Парень поднял голову от закопченного чайника и улыбнулся чернозубой улыбкой.

– Чай готов, господин. Когда назад поедем?

– Вот чай попьем и поедем…

Берл присел на корточки. Недолгое израильское присутствие в Синае оставило после себя прекрасные дороги и поголовное знание иврита среди местных бедуинских племен. Первое мало-помалу приходило в негодность, зато второе продолжало цвести пышным цветом, подкрепляемое толпами беспечной израильской молодежи, охочей до синайской расслабухи, роскошного рифа и дешевой травки.

Селим протянул Берлу маленький стаканчик черного бедуинского чая, приторно-сладкого, горячего, но на удивление подходящего к сумасшедшей жаре. Берл отхлебнул и замер, глядя сощуренными глазами на синюю рябь моря, на голубоватый саудовский берег напротив и на черный сухогруз, неторопливо продвигающийся на север, в сторону Эйлата. Он вдруг поймал себя на мысли, что мог бы сидеть вот так часами, даже неделями… может, даже всю жизнь. Эта слепящая рябь, под которой плавают несговорчивый абу-напха, и храбрый клоун, и прочее все… прочее все, что даже невозможно описать, но главное – знать, что оно там есть. Этот дальний берег, плывущий в слоистом от жары соленом воздухе, эти красные синайские горы за спиной, и белый песок под ногами, и обжигающий чай, и финиковая пальма над головой.

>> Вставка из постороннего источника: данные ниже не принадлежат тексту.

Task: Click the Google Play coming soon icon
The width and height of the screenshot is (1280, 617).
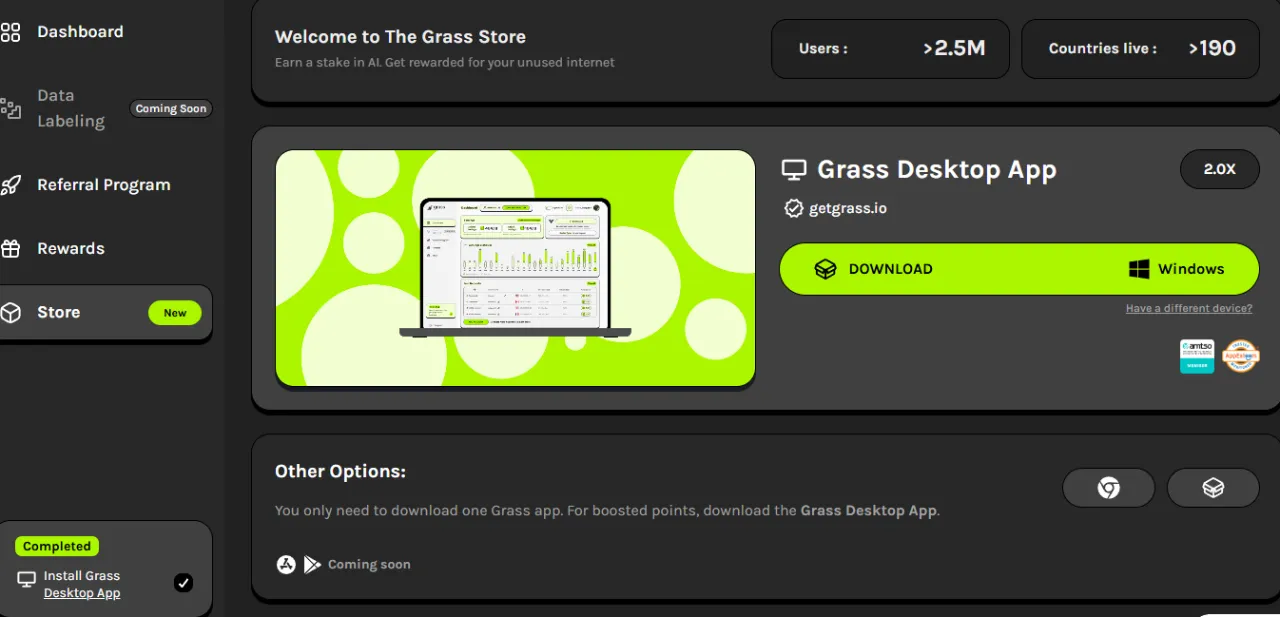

– Налей-ка мне еще, Селим…

– А как же… – улыбается бедуин. – Не хочет ли господин курнуть кой-чего хорошего?

– Нет, бижу, господин не курит. Ты сам-то кури, господин без предрассудков.

– Зачем предрассудков? – возражает щедрый Селим, неправильно истолковав незнакомое слово. – Селим угощает. Кури мою, даром!

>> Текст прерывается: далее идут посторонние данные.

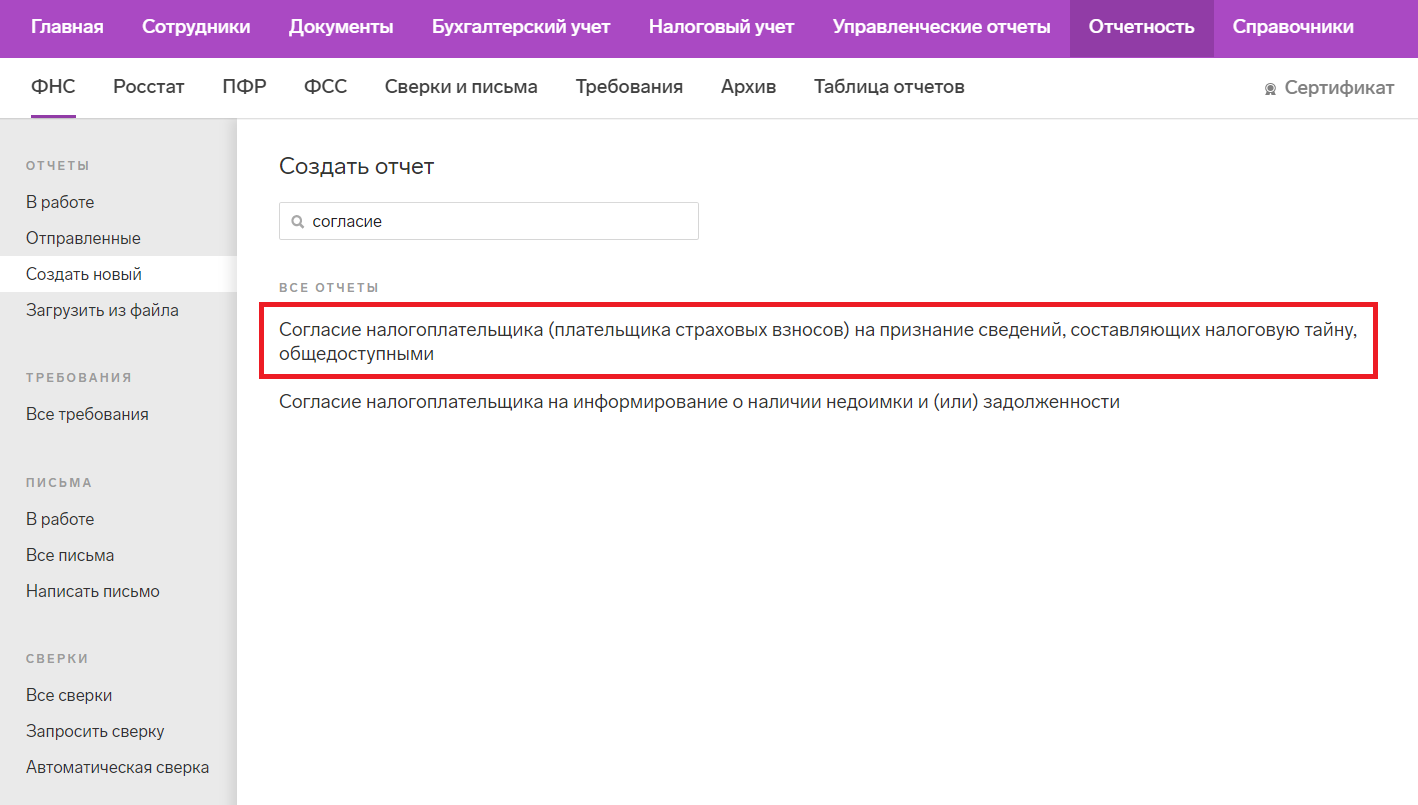Open the Сотрудники menu
This screenshot has height=805, width=1418.
(196, 27)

Берл вздыхает и закрывает глаза, а под веками мечутся солнечные пятна в прозрачной воде, и насморочная мурена, и нахальные старшины, и цветастые рыбы-бабочки в зарослях горгоний.

– Поехали, Селим, дружище. Пора домой, в гостиницу.

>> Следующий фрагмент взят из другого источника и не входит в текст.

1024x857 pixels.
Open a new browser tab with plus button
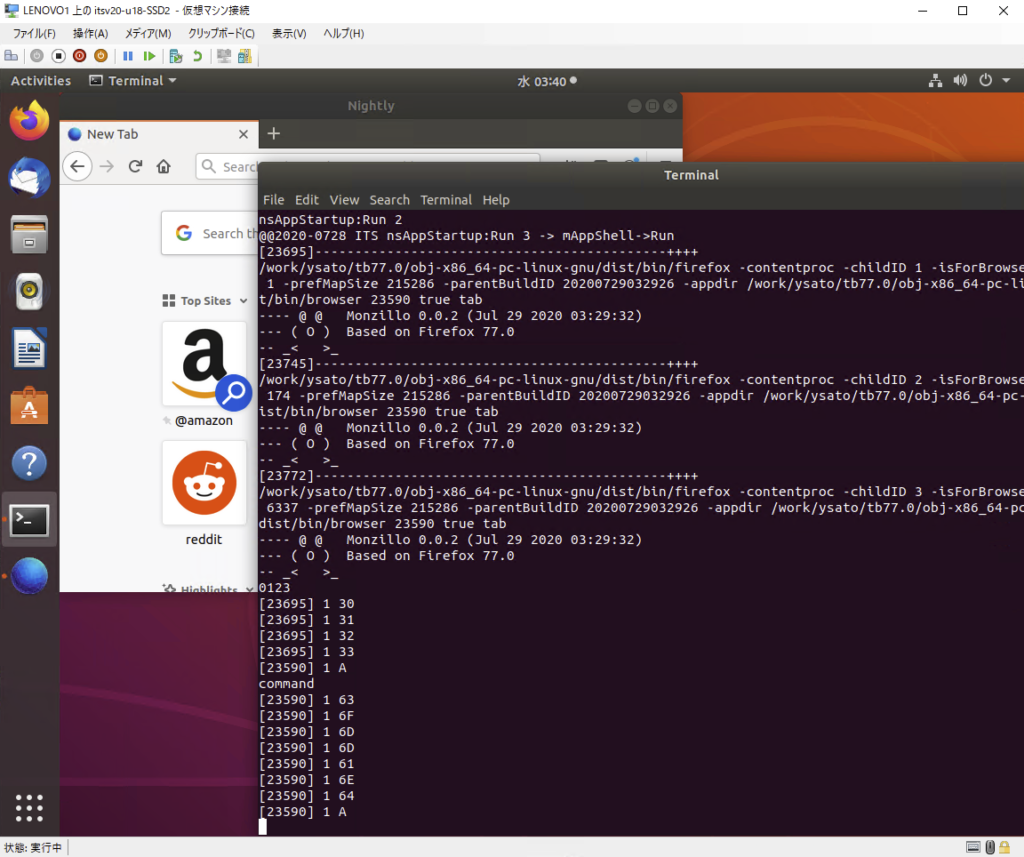point(274,134)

А Селим – что, Селиму – пожалуйста. Бедуин быстро собирает нехитрое добро: коврик, чай с чайником, где копоть – чуть ли не сантиметровыми слоями, деревянные стойки, дровишки… дорого топливо в пустыне… Вот и все – поехали, господин. И садятся они на верблюда, а точнее – на тендер тойота, любимое средство передвижения в новейшей бедуинской истории. Щелчок ключа в замке зажигания – как щелчок кнута по верблюжьей спине – эй, горбатые, эй, залетные!.. Залетные? Нет, заступные… – верблюд ведь не летает, даже не бегает, верблюд ступает… чего, впрочем, не скажешь о ведомой обкуренным Селимом тойоте. Йалла, вперед, прыг-скок по выбеленной солнцем пылящей пустыне, в объезд армейского египетского поста, чтобы не платить бакшиш неизвестно за что сонному солдату в стоптанных шлепанцах, йалла-эй, бедуинская вольница, даабское такси!

Сопровождаемые шлейфом пыли, они миновали Вади Гунейн, оставив далеко справа армейский блокпост под египетским флагом. Вот и шоссе, и белые дома Дааба, и длинные вечерние тени разноцветных синайских гор, и свежий ветер, шепчущий на языке пальм. Берл расплатился с бедуином за дневную прогулку, кивнул портье-суданцу, поднялся в номер. Тепловатый душ, соленая корка на упругой коже… а под веками закрытых глаз – колышущиеся прозрачные анемоны, и рыбы-бабочки, и лучистый скорпион, висящий над ярко-зеленым кустом коралла, именуемого «латук» за свою салатную внешность.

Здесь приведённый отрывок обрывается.